Change on civil service exam riles officers
Scores for those seeking promotions now grouped; chiefs have more leeway
Promotions always rankle those who are passed over. But at least in police departments, spurned officers have long been reassured by the civil service system, which makes exam scores the basis for promotions and forces chiefs to explain why they elevated someone to captain or lieutenant over someone with a better score.
No more. The state has quietly rolled back that provision, and instead it now groups officers together by the range they scored (for instance, 93 to 100), which will let supervisors select from a pool of candidates instead of simply going down the list and promoting the highest scorers.
The change will give supervisors the long-sought ability to use a broader range of criteria to choose their commanders. But the shift, which was made with no public hearing or apparent feedback from unions, has touched off raw emotions among police officers, who spend months, sometimes years, cramming for the exams, and hundreds of dollars on test fees, classes, and books.
Detractors say it will only breed more cynicism about how fellow officers are promoted. And it could put chiefs in the awkward position of having to defend themselves against accusations of cronyism in their departments.
"It seems to go contrary to the foundation of what civil service is all about: the ability to eliminate political pressures both internally and externally," said James Machado, a Fall River sergeant and executive director of the Massachusetts Police Association, which represents officers across the state. "Some people have said, 'I don't fit in with the administration. This was my only chance. . . . Now I feel that regardless of my grade I have little or no chance of being promoted.' "
But police chiefs say the change gives them more flexibility to include qualities such as work ethic, attendance, and leadership skills in their decisions. A consultant hired by the state Human Resources Division, which administers the tests, recommended the change on the basis that differences of a few points between candidates do not reliably predict who will perform the job better.
"It's no different than the private sec tor," said A. Wayne Sampson, a retired Shrewsbury chief and executive director of the Massachusetts Police Chiefs Association. "There are a lot more factors involved in picking part of your command staff than just the ranking of the test."

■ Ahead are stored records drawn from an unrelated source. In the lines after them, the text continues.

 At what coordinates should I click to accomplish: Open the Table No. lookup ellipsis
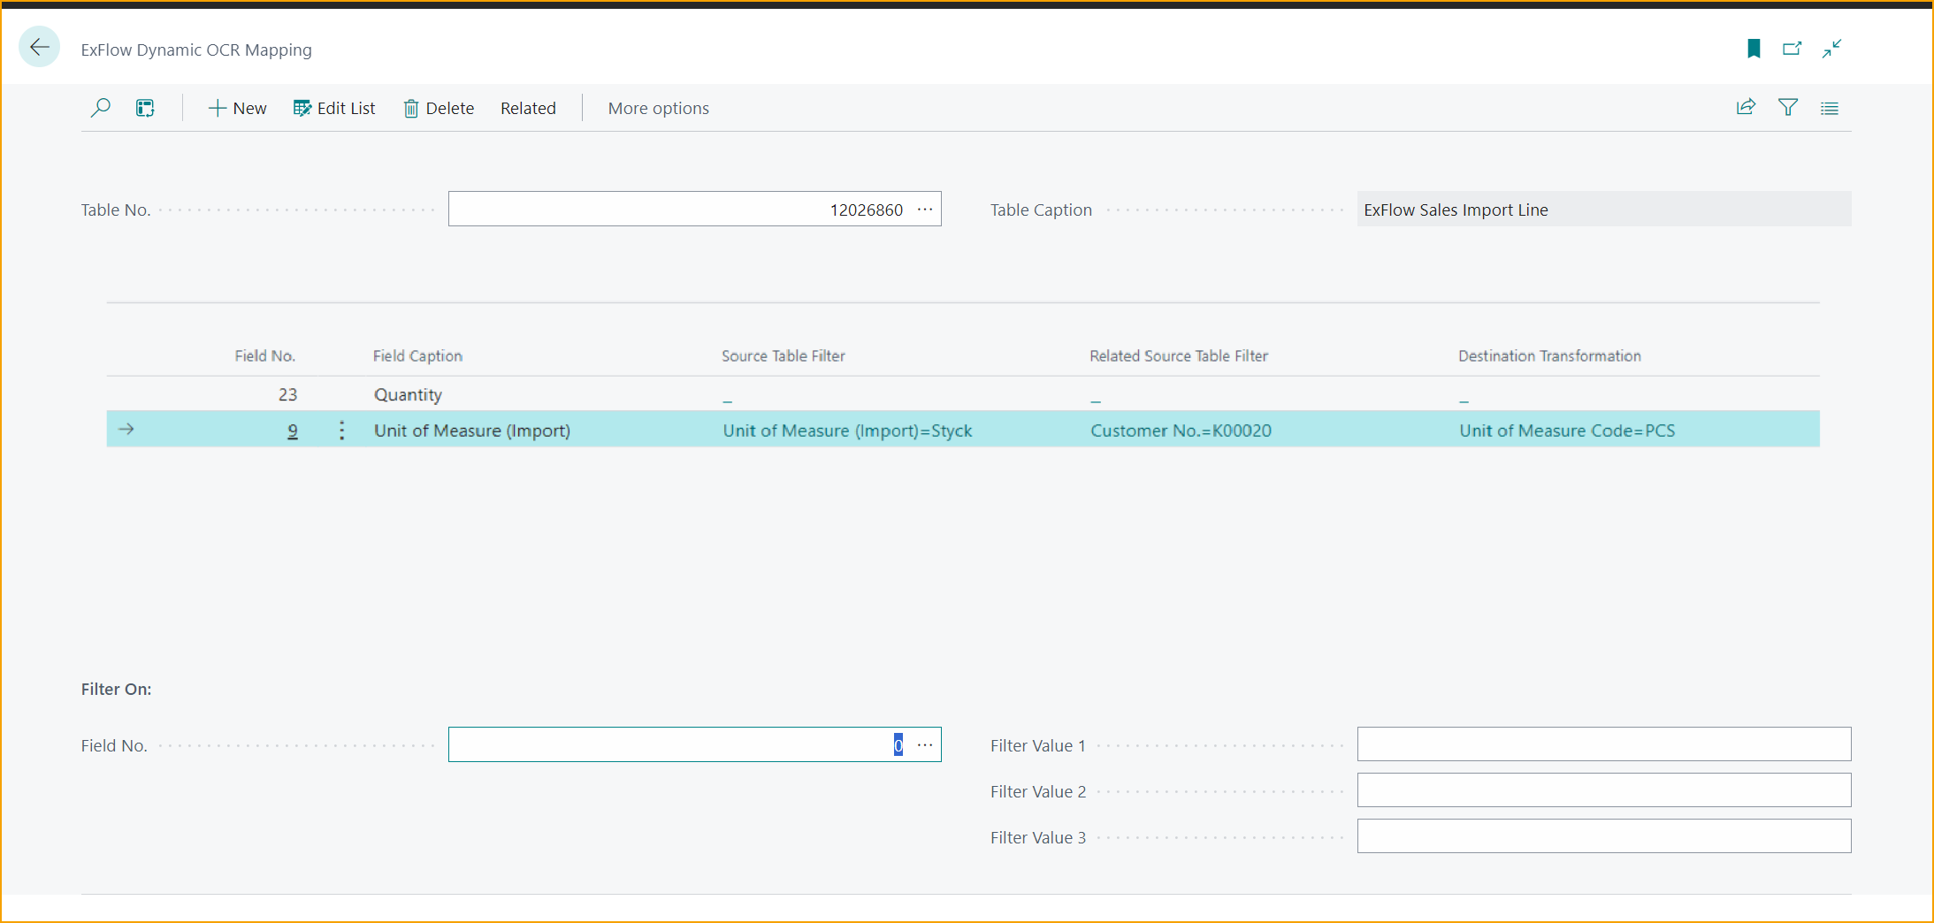[x=925, y=210]
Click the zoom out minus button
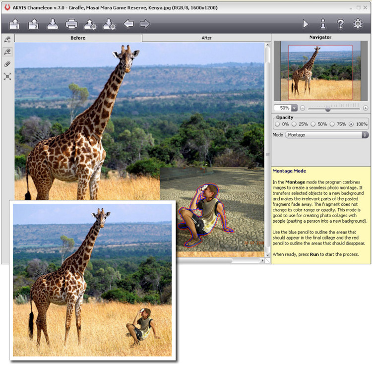 [x=303, y=108]
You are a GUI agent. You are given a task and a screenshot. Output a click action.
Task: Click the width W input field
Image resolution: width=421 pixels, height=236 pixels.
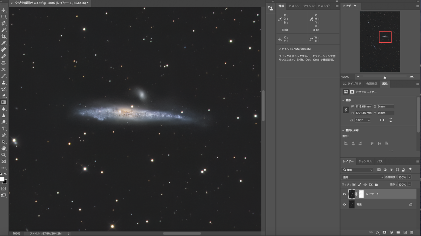pyautogui.click(x=363, y=106)
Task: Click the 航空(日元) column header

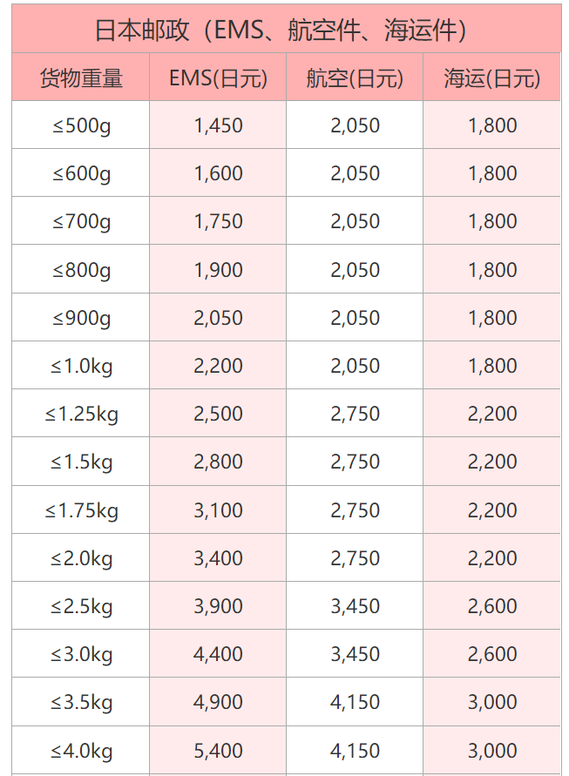Action: (355, 78)
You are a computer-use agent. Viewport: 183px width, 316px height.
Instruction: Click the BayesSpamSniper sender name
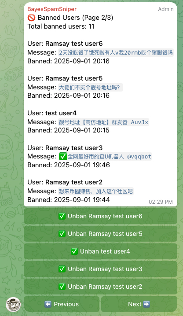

The move could also help chiefs diversify their command staff. Over the years, many department leaders have complained that the civil service exam was a stumbling block for minorities trying to move up.
"If [a minority candidate] were somewhere in the middle and someone else was slightly ahead of them, that's the factor you could use," said Brockton Police Chief William Conlon, whose department has no minorities in supervisor positions. "The department does need diversity."
But he said the change will cause friction with the rank and file if he and the union do not negotiate other criteria for promoting officers, such as a formal interview process.
Most public sector employees are required to take a civil service exam to win a job or promotion, but the tests have the highest profile in public safety jobs, where the competition for advancement is the fiercest.
The change affects 1,700 police officers who took the promotional exam for captain, lieutenant, and sergeant last October. The so-called banded scores were released last week, with officers divided into groups based on the range they scored in. Now, union officials say their members are livid that the agency said nothing about the change until months after officers took the exam.
The Massachusetts Coalition of Police and the Boston Police Patrolmen's Association filed an appeal Wednesday with the Civil Service Commission, arguing that state law dictates the state give notice of the change and allow time for a public hearing.
An Arlington lawyer, John Sofis Scheft, also filed a petition with the commission, asking for an investigation and charging that the change was not made in a transparent or even legal way. Many officers are also irate that the agency changed the passing grade for all three positions.
"You don't change the rules in the middle of the game," said Scheft, who has trained Boston police officers for promotional exams. "This is a monumental change in the civil service system. Do you think they could have had a public hearing?"
But Paul Dietl, the state's chief human resources officer, said the agency is not required to hold a public hearing for banding scores. He said that since 2006, the agency has been banding test scores for entry exams into the fire and police departments, and this is the first promotional exam administered since the agency began banding scores.
"It's not like this was done in the dead of night and no one saw the possibility of this coming," he said. "We've committed ourselves to test banding . . . We are in the business of trying to craft the very best testing instruments and selection instruments to get the very best people in public safety jobs."
Thomas Nee, president of the Boston patrolmen's union, agreed that scores should not be the only criteria, but said the way the change was implemented does not ensure fairness.
"It's got to be clear and free of partisan politics and nepotism," Nee said. "Those types of safeguards have to be built into a banding process and we didn't even get to that point."
Boston Police Commissioner Edward F. Davis agreed.
"I think the concept of banding . . . is a step in the right direction," he said. "However, and this is a big however, the way that it's happening is going to present serious problems for us, because of the suspicion that comes about when people view a system that they perceive as fair becoming more subjective."